◆ Task objective
Look at the entries below and restate word for word the lines from the first through the one that has "Click hash 1fd8ec4f357352d57c9b465abf9ea70e7c4bdd99".

◆ Records for the task
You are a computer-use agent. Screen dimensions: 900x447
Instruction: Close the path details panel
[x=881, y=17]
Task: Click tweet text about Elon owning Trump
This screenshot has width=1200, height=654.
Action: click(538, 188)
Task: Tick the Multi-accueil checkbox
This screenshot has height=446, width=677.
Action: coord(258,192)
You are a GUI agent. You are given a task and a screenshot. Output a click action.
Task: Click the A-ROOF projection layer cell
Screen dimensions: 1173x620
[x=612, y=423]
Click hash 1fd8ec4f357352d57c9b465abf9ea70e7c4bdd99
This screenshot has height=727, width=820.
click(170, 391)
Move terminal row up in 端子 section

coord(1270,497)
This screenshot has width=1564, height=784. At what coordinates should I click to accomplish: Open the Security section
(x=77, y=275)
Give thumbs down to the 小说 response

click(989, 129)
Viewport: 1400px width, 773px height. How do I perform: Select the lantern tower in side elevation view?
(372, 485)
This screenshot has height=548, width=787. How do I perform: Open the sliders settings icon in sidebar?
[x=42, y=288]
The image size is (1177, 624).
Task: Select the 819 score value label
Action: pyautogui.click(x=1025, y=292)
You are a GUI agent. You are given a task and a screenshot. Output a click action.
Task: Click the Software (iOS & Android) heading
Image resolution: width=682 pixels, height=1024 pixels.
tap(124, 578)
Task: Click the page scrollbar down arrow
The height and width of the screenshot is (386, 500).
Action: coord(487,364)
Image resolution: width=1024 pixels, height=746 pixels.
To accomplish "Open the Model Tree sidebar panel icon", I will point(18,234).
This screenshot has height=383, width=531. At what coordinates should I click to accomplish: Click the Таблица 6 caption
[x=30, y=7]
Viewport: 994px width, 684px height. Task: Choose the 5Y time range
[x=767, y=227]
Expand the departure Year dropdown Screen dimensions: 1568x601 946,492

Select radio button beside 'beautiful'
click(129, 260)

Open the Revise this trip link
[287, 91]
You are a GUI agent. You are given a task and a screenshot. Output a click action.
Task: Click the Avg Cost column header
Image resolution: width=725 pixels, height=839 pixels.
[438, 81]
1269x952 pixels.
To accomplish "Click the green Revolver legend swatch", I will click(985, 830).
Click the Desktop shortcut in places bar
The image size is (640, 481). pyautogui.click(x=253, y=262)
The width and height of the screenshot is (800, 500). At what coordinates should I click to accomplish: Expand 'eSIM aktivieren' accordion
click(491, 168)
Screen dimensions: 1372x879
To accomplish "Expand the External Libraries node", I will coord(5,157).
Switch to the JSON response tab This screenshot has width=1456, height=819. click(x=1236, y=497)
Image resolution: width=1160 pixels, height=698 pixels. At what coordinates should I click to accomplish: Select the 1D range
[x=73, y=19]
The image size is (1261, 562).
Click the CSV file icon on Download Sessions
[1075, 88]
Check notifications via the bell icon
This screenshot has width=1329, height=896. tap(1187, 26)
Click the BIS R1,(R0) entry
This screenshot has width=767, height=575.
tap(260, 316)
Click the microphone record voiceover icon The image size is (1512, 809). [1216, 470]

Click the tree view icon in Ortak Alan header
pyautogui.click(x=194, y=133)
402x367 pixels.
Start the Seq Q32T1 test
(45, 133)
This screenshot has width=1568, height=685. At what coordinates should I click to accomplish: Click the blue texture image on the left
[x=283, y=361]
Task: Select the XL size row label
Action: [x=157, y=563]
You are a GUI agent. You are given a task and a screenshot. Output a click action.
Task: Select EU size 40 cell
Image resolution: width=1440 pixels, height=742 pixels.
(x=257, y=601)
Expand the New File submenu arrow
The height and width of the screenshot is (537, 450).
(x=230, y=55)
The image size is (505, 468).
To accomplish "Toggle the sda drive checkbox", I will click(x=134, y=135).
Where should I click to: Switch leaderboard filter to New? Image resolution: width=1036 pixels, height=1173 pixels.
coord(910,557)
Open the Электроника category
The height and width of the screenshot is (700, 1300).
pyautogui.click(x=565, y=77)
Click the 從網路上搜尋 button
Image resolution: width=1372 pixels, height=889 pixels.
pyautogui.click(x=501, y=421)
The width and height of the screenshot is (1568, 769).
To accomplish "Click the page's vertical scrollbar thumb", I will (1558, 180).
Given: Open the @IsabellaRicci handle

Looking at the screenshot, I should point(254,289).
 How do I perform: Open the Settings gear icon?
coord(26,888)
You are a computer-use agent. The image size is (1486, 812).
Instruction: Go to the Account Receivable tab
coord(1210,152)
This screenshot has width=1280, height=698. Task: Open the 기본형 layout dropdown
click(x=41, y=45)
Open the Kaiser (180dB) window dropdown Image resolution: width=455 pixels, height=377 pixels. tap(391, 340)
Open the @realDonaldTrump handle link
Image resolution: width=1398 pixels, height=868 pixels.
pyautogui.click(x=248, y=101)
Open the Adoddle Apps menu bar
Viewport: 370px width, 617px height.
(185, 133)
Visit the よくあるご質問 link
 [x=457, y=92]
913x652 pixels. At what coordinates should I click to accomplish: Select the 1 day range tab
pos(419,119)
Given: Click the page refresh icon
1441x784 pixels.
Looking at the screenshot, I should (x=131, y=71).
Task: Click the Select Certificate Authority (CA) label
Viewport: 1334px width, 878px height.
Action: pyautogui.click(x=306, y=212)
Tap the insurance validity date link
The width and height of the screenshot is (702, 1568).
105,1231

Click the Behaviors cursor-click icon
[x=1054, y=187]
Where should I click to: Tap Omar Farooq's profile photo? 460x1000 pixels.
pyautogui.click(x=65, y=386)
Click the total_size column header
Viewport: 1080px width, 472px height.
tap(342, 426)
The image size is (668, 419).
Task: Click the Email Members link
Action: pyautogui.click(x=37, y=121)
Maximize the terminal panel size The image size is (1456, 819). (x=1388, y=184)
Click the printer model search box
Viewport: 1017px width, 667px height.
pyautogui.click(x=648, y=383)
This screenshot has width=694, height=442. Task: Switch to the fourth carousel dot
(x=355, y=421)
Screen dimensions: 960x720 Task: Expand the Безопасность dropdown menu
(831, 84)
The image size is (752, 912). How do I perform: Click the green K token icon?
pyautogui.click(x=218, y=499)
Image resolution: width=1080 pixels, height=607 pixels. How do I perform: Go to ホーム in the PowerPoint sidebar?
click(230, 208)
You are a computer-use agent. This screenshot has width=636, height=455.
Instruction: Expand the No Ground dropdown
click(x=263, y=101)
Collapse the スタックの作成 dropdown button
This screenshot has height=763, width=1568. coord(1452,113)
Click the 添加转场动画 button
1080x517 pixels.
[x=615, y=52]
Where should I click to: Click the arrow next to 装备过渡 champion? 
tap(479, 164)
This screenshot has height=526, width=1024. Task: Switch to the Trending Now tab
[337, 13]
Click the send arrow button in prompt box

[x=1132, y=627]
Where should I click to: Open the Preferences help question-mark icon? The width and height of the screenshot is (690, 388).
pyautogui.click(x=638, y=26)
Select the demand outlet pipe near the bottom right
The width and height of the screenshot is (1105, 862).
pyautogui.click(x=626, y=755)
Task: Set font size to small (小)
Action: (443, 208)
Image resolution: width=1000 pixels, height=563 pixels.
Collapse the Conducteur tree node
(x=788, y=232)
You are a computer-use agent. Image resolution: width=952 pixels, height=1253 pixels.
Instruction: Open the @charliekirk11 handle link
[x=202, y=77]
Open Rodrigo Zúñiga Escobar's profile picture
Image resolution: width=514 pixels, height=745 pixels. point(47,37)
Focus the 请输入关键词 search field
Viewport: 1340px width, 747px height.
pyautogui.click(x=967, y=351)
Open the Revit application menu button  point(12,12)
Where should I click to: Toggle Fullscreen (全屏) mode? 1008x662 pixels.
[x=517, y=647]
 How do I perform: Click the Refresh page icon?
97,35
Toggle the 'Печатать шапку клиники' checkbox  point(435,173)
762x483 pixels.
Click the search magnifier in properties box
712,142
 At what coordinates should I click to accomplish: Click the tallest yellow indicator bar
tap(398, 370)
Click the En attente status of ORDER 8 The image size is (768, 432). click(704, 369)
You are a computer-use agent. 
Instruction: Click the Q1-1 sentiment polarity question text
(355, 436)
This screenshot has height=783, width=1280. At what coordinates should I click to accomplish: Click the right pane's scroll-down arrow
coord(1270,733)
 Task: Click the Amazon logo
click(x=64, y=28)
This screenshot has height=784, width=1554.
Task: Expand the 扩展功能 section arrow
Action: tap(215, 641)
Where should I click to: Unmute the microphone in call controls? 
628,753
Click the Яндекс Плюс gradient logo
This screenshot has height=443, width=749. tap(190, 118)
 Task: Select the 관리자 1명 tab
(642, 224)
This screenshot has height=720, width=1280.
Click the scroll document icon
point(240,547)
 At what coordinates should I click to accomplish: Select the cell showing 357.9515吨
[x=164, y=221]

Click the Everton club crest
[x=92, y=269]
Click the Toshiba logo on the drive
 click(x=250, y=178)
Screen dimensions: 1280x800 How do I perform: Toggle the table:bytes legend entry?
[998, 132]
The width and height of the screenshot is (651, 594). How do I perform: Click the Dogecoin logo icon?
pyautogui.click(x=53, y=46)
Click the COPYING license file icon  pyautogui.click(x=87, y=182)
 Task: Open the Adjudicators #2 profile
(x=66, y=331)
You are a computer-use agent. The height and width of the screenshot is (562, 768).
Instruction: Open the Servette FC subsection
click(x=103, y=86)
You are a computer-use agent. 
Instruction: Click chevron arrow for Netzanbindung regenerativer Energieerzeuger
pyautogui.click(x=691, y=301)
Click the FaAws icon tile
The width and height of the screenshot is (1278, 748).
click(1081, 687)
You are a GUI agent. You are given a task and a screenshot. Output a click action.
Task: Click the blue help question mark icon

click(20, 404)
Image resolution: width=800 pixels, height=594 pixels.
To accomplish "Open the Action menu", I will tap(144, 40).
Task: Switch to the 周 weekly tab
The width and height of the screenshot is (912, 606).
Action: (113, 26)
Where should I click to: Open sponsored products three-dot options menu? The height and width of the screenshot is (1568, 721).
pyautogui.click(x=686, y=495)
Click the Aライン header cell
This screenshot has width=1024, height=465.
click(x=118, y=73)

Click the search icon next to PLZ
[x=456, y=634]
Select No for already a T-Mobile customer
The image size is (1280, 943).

◆ Finished exercise
You are a computer-use agent. Screen dimensions: 900x447
Instruction: Close the path details panel
[x=881, y=17]
Task: Click tweet text about Elon owning Trump
This screenshot has width=1200, height=654.
Action: click(538, 188)
Task: Tick the Multi-accueil checkbox
This screenshot has height=446, width=677.
Action: coord(258,192)
You are a GUI agent. You are given a task and a screenshot. Output a click action.
Task: Click the A-ROOF projection layer cell
Screen dimensions: 1173x620
[x=612, y=423]
Click hash 1fd8ec4f357352d57c9b465abf9ea70e7c4bdd99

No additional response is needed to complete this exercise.